اللّهِ الَّذِي لَهُ مَا فِي السَّمَاوَاتِ وَمَا فِي الأَرْضِ وَوَيْلٌ لِّلْكَافِرِينَ مِنْ عَذَابٍ شَدِيدٍ
Allâhillezî lehu mâ fîs semâvâti ve mâ fîl ard(ardı), ve veylun lil kâfirîne min azâbin şedîd(şedîdin).
allâhi | : Allah |
ellezî | : o ki |
lehu | : onundur |
mâ | : şeyler, ne varsa |
fî es semâvâti | : göklerde, semalarda |
ve mâ | : ve şeyler, ne varsa |
fî el ardı | : yerde |
ve veylun | : ve vay haline, yazıklar olsun |
li el kâfirîne | : inkâr edenler, kâfirler için, kâfirlere |
min azâbin | : (azaplardan bir) azap |
şedîdin | : şiddetli |
Diyanet İşleri = (1-2) Elif Lâm Râ.
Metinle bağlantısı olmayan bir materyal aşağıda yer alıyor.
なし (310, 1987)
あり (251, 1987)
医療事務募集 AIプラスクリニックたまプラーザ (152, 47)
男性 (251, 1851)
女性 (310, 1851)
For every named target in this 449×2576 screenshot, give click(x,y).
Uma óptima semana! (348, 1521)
Bu Kur’an, Rablerinin izniyle insanları karanlıklardan aydınlığa, mutlak güç sahibi ve övgüye lâyık, göklerdeki ve yerdeki her şey kendisine ait olan Allah’ın yoluna çıkarman için sana indirdiğimiz bir kitaptır. Şiddetli azaptan dolayı vay kâfirlerin hâline.
Abdulbaki Gölpınarlı = Bir Allah'tır ki onundur göklerde ne varsa ve yeryüzünde ne varsa. Vay kâfirlere çetin azaptan.
Abdullah Parlıyan = Allah'ın yoluna ki, göklerde ve yerde ne varsa, hepsi O'nundur. Kendilerini bekleyen o çok zorlu azaptan dolayı, Allah'tan gelen gerçekleri örtbas edenlerin vay haline.
Adem Uğur = O Allah ki, göklerde ve yerde ne varsa hepsi O'nundur. Şiddetli azaptan dolayı kâfirlerin vay haline!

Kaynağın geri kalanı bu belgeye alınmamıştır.